しかし本稿は、小池代表・前原代表の行動は、この連載で4年前から主張してきた「政策別野党再編」という「政界の創造的破壊」の実現であると、高く評価したい(本連載2013.8.2付)。
小池代表の「排除の論理」は当然
「寄り合い所帯」批判払拭が政権交代の第一歩
この連載が「政策別野党再編」を訴え続けてきたのは、国民の野党に対する根強い不信感が、突き詰めると政策志向がバラバラな政治家が集まっている「寄り合い所帯」にあると思うからだ。
1993年に、「55年体制」成立後初めての「非自民政権」だった細川護熙政権と羽田孜政権が混乱の末に退陣した時から、常に付きまとってきた深刻な問題である。
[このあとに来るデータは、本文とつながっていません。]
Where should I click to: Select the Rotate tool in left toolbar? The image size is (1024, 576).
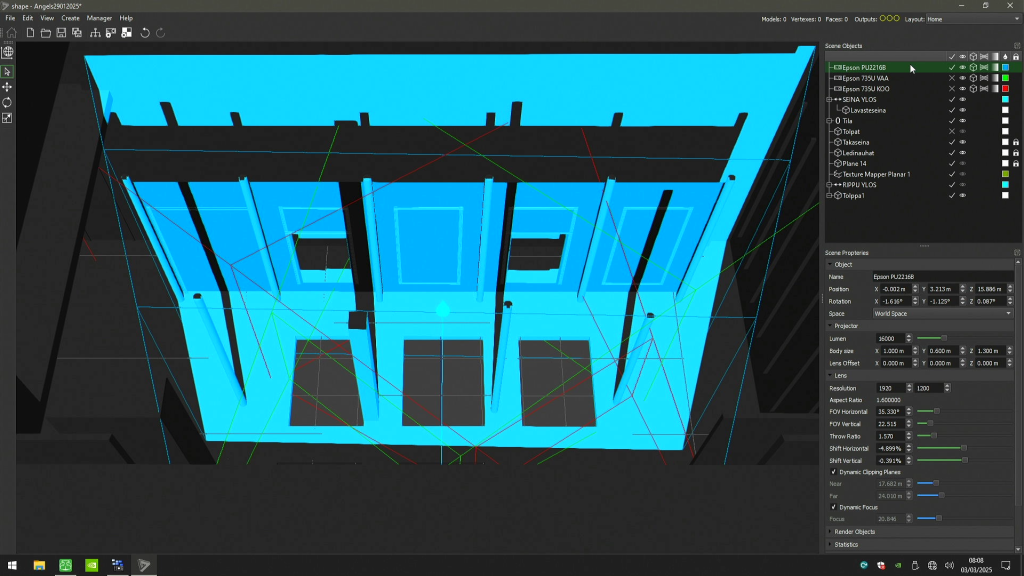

特に、2009年から約3年間の民主党政権で、憲法、安全保障、財政・税制など基本政策を巡って、党内が分裂して足を引っ張り合うような醜態を晒し続けたことで、国民の不信感は頂点に達したといえる(2015.11.24付)。
小池代表が「排除の論理」を持ち出すことなく、全ての民進党出身の候補者を希望の党の公認候補としていたら、どうだっただろうか。おそらく、現在以上の厳しい批判に晒されることになったはずだ。
「保守色」が強い小池代表と、安保法制反対や護憲を訴える「自称リベラル派」の議員が、無条件で合同したら、「寄り合い所帯」以外の何物でもない。それ以上に問題なのは、小池代表が民進党を丸ごと受け入れることは、小池代表が「民進党代表」に就任するのと同じことになるということだ。選挙で敗色濃厚な党が、人気のある大衆政治家を代表にして、なりふり構わず生き残ろうとしているという「究極的な大衆迎合」だという批判も巻き起こったはずだ。